> _TEXT_

--- START ---

It is said that the soul is the seat of emotions, intellect, and will, but the brain is involved in each of these functions. What is the difference between the brain and the soul? — David O’Connor, Yonkers, New York
FIRST it will be helpful to look at where both soul and brain stand in relation to personhood. It is a mistake to confuse the soul and the person; nor is the soul merely that which is “personal” in us. But the soul is such a fundamental dimension of the person that in Scripture, poetry, and in common life, soul often means the person. Soul in the Bible sometimes—perhaps most of the time—refers to the whole person, precisely because it represents a deep dimension of the person.
The relation of the brain to personhood, too, is frequently misstated. Because scientists tend to take the brain as central to life, people often construe it as identical with life. This is because the scientific community generally assumes, in practice if not in theory, that only that which is physical is knowable. Scientists often believe they can treat the personal side of life only if it is physical.
Clearly there is in human beings a profoundly important connection between the states and events of the brain and those of personal existence. But the person is not identical with the brain (or the DNA or the body as a whole). Why? Because there are thousands upon thousands of truths about the person that are not truths about the body. And there are many kinds of truths about persons that are not the kinds of truths that apply to the body or any part thereof. Inspect the brain in any way you will; you will not find these truths or even know that they exist from what you do find there. Gottfried Wilhelm Leibniz (1646-1716) pointed this out long ago, and no satisfactory way around it has ever been found.
On the other hand, people’s bodies are essential to their identity and life. Through them we have an inner world and become the person we become—forever. The body is not just a container. That is why, in Christian thought, there is to be a resurrection.
While the brain has its role in emotions, intellect, and will, and while people’s bodies are essential, we must always remember that the person is the ultimate unit of analysis: you, me. Thought, feeling, action (involving the body, as well as relations to others) are ultimately dimensions of the person. And it is the soul that combines all the dimensions of the person to form one life. It is like a computer system that runs an entire commercial operation.

--- END ---

> _INPUT DATA_
--- START ---

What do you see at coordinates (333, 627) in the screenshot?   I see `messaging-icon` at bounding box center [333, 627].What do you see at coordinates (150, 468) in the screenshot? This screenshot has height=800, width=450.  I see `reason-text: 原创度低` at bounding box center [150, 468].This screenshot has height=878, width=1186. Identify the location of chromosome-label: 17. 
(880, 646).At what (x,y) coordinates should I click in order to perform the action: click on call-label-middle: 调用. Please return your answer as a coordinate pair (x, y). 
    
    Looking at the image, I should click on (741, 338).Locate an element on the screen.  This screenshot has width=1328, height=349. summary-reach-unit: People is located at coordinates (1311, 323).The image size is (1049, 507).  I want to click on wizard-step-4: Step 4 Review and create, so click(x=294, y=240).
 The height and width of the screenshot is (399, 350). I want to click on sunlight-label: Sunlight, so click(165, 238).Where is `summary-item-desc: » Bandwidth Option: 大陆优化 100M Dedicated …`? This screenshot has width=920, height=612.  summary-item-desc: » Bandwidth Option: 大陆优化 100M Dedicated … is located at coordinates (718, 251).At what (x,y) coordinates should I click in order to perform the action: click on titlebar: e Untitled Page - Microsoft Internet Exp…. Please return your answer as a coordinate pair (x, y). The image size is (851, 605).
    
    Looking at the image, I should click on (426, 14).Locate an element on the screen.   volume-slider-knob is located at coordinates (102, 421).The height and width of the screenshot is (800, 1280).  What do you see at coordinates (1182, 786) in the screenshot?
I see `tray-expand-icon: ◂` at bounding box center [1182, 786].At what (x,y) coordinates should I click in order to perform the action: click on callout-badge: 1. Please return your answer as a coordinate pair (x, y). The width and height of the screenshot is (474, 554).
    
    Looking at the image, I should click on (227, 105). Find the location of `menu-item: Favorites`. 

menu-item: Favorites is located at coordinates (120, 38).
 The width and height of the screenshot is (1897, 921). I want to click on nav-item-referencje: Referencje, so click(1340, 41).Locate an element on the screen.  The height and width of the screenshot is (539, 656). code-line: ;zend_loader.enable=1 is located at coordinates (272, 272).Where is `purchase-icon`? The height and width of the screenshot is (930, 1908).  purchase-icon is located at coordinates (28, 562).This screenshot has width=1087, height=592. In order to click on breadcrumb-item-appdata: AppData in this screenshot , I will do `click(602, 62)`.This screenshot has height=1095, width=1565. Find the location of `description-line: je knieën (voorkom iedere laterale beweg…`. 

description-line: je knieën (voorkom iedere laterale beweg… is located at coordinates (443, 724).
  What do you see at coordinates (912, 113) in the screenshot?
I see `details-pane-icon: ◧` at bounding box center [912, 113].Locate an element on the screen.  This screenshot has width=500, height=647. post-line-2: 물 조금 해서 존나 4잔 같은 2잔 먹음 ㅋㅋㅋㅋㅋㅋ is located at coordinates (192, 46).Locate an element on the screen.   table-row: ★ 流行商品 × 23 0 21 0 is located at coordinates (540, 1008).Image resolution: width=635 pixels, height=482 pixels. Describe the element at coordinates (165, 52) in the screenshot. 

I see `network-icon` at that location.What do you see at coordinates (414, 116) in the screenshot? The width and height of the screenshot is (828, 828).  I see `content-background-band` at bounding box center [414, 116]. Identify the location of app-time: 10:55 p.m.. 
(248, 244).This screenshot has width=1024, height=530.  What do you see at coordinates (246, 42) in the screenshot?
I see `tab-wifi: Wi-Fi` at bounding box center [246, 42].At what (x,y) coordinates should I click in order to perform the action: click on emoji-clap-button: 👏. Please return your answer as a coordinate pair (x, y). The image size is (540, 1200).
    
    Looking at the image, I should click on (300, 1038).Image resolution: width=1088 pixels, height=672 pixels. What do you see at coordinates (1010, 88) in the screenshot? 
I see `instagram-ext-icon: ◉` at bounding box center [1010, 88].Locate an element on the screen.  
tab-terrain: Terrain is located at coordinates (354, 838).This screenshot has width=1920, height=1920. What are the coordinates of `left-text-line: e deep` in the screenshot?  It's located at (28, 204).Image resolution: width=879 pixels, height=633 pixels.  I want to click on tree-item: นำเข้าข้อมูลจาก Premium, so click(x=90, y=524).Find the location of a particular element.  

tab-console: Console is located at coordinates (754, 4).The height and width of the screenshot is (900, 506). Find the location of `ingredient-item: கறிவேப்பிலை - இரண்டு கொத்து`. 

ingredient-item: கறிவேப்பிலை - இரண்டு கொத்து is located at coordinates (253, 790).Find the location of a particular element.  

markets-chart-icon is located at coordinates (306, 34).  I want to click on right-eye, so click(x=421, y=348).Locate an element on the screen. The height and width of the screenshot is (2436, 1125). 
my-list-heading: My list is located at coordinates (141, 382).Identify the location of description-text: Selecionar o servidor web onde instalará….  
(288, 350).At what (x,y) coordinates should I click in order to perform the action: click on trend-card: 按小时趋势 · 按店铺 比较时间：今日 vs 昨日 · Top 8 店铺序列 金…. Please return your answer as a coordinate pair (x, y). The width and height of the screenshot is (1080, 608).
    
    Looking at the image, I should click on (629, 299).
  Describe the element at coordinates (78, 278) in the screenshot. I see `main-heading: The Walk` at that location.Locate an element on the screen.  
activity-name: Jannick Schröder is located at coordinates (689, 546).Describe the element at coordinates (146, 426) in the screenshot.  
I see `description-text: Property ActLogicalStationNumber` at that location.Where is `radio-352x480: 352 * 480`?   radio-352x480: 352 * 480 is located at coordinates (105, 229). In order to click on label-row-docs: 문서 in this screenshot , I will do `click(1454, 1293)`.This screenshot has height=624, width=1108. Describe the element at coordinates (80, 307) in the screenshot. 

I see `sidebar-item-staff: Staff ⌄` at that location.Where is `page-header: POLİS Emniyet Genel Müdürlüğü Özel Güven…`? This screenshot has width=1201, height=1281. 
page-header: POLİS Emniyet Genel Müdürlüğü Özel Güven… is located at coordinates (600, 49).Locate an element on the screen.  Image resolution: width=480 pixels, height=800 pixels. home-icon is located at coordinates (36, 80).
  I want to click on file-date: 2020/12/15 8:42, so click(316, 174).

--- END ---

> _TASKS_
**a)** In the passage on the brain and the soul, who is said to have pointed out long ago that many truths about the person cannot be found by inspecting the brain?
**b)** Please carry the passage on the brain and the soul forward from its final sentence.

> _ANSWERS TO THE TASKS_
**a)** Gottfried Wilhelm Leibniz.

**b)**
When it is broken, you have to attend to it—and in fact, only God can repair it. “He restoreth my soul” (Psalm 23:3). Law and disciplines can also help heal the soul, but grace—God doing in my life what I cannot do for myself—is the first and last word. And yet law and disciplines are inseparable from grace as they do their part.
So it is the person that ultimately is “the seat of the emotions, the intellect, and the will”—not the brain, as scientists would say, nor the soul, ultimately. The person is the seat of the soul if we mean by seat that in which the soul is located. The soul is, arguably, the deepest dimension of the person or, as we often say today, of the “self.” But it is not the person.
To sum up: The soul is one nonphysical dimension of the person. A human person is a nonphysical (spiritual) entity that has an essential involvement with a particular physical body. The brain, then—a piece of meat that is of more than usual interest—is one part of the embodied dimension of the human person. It too is integrated by the soul into one life, along with all of the dimensions of the person (at least when all is well).
These matters are especially important as Christians often treat the soul as the recipient of salvation, and leave out the other dimensions of human life—especially the bodily and the social, but also thought and feeling.